第3章 覚醒
「遅くなっちゃったな……」
手元の手紙に目をおとしてポツリと呟いた。
目的であったパメラ夫妻の娘には無事に会うことができた。
しかし、事情もあって取り敢えずは手紙だけ預かってきた訳であるが……。
ハルモニアの脳内に、出発前のアローンとのやり取りが浮かぶ。
早く帰れるようとこれでも急いではいたのだが、思っていたよりも大分時間をくってしまった。
途中で雨が降って地面が大分ぬかるんでしまったことも、原因としてあげられるだろう。
仕方のないこととは言えど、罪悪感は否めない。
アローンは優しい少年だ。きっと、しょうがないなぁと苦笑を浮かべながら許してくれるのだろう。
容易に想像できる光景に無意識のうちに笑みが浮かぶ。
とにかく、自分にできることは一刻も早く帰れるように努力をすることだと、ハルモニアは顔をあげると、歩みを再開させた。
今日中にはきっとつけるだろうと気を取り直して疲れた足を前へ前へと出していく。
流石にほぼ休まずに歩いているようなものだから、足にたまった疲労は相当のものであるだろう。
今までの長旅で今以上の距離を歩いたこともあるのだろうが、これほど疲労を感じたのは初めてだ。
これほど疲れるまでに急いでいたという事実に気づき、ああ、自分も早く帰りたいと思っているのだと改めて思った。
(ああ、そういえば……)
そこでふと、自分の中にある「帰る」という概念に気づく。
今までその様な概念を抱いたことは無かったが、それが気付くと胸の内にあった。
思えば、孤児院をでてから今まで自分の心に常に彼らがいた。そして、彼らを大切だと思う自分が。

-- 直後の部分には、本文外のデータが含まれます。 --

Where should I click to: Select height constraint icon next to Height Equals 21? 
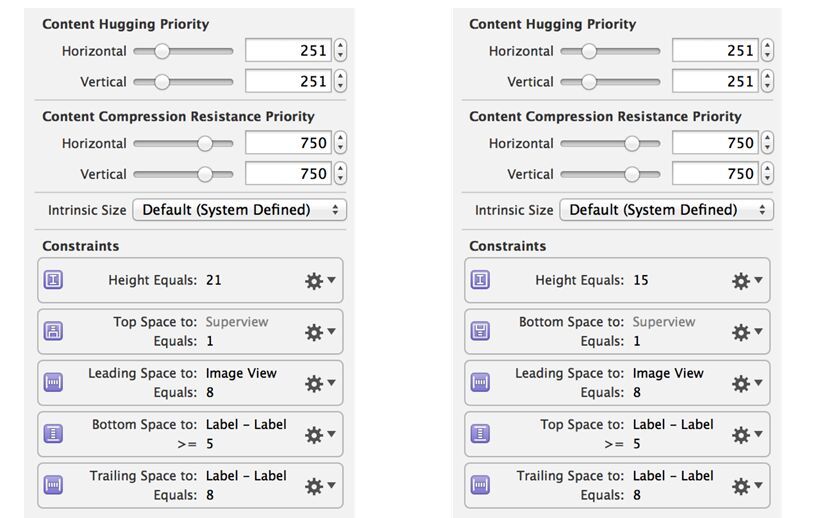[x=53, y=280]
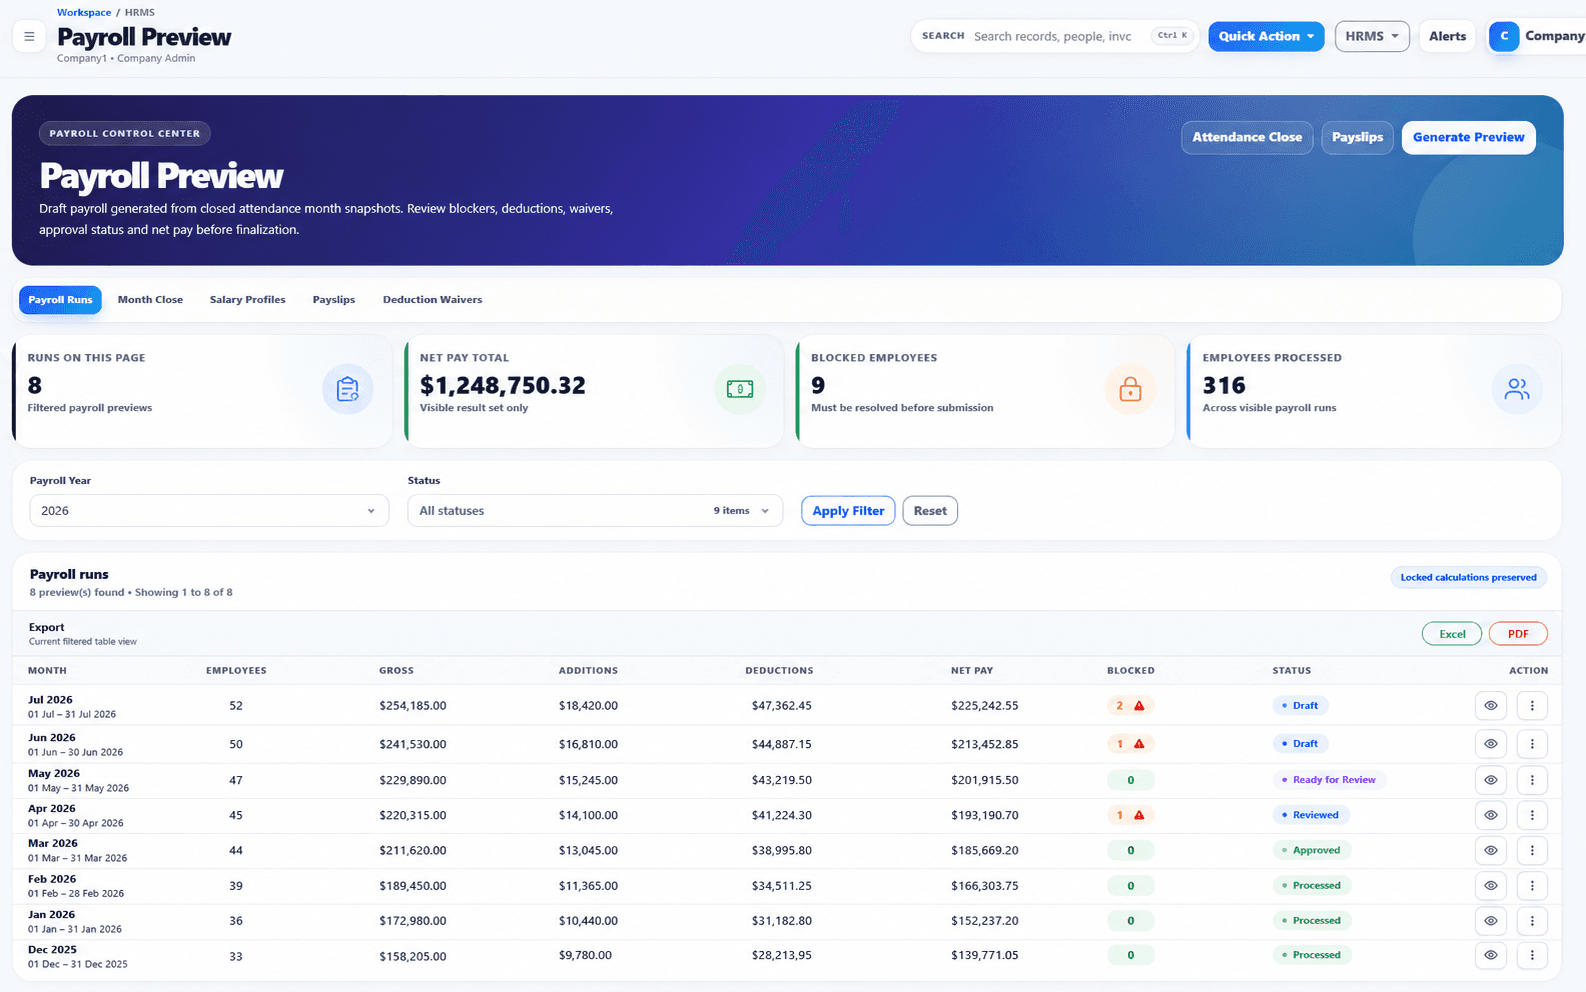
Task: Open the All statuses dropdown
Action: point(595,510)
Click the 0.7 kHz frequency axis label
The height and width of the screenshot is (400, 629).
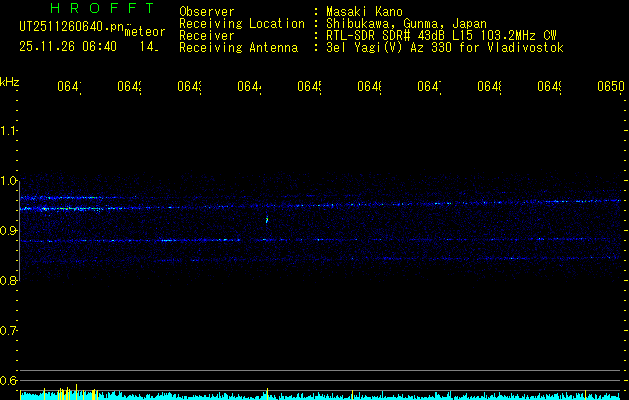pyautogui.click(x=9, y=331)
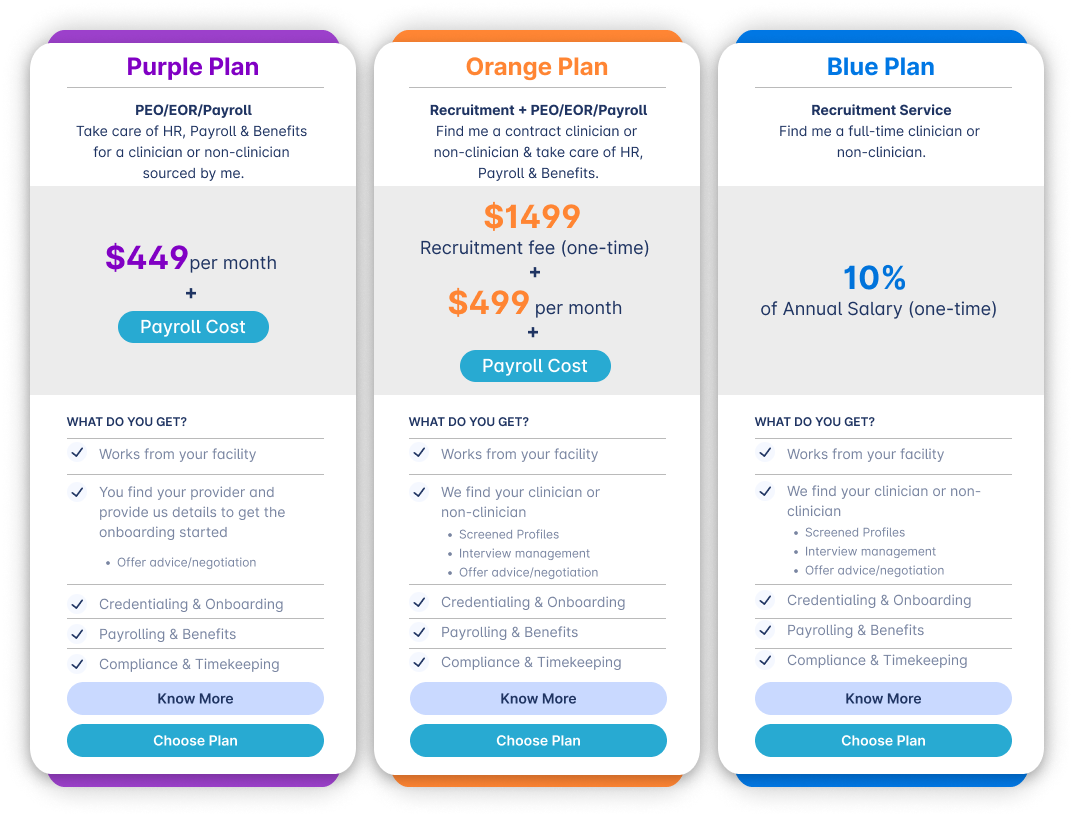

再び旅に出るという選択肢はもうかつてのような効力を失っていた。
この先どれだけたっても、自分が「帰る」場所はあの場所でありたいと、そう思ってしまうほどに彼らのいる孤児院を大切な場所だと認識してしまっていた。
一人でいるという状況に無性に寂しさを感じる今になって、あの時再び旅に出るという選択をしなかった自分の本心に気付く。
あの時……孤児院に残ることを選択したのは、きっとアローンが心配だと思ったからだけではない。
いや、きっとそれ以上に、自分が彼らと離れたくないと思っていたのだ。
ただ、それがわからなかっただけで……。
不思議と軽く感じられるようになった足で、ハルモニアは孤児院を目指した。